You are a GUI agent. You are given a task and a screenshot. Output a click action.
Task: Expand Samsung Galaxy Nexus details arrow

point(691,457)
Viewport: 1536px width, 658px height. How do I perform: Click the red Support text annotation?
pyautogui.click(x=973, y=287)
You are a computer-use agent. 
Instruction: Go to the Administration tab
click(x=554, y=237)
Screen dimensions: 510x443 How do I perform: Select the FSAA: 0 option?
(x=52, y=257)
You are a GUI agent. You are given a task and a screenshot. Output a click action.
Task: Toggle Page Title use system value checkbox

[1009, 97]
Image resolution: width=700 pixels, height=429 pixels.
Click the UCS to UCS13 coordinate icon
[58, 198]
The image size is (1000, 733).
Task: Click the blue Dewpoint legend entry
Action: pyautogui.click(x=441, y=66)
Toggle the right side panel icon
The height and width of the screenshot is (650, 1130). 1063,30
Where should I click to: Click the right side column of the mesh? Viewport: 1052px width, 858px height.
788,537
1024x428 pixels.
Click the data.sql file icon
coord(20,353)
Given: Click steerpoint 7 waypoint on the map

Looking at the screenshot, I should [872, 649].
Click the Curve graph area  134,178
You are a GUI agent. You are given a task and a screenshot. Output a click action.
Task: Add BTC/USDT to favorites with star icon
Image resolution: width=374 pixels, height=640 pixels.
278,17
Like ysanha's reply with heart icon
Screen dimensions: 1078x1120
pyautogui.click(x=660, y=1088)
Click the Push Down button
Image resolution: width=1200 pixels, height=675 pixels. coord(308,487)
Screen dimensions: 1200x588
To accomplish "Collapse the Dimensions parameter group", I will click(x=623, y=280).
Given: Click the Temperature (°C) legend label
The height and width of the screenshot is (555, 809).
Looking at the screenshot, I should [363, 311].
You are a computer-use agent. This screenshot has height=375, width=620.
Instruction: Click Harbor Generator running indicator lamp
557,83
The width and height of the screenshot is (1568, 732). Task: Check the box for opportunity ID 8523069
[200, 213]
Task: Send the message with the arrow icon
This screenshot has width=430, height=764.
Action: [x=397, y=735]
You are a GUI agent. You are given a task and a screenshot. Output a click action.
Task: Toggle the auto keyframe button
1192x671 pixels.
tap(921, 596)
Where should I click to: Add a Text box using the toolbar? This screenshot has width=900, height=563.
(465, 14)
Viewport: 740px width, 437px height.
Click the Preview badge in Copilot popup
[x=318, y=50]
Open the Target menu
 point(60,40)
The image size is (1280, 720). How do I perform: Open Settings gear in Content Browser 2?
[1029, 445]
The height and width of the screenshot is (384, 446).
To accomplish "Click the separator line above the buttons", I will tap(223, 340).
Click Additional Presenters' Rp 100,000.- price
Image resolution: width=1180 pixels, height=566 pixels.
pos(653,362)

*-*-*

Work to be completed => Scan the entries above for the string "computer" and copy each line containing it.

Reply =>
You are a computer-use agent. 
You are a computer-use agent. This screenshot has height=375, width=620.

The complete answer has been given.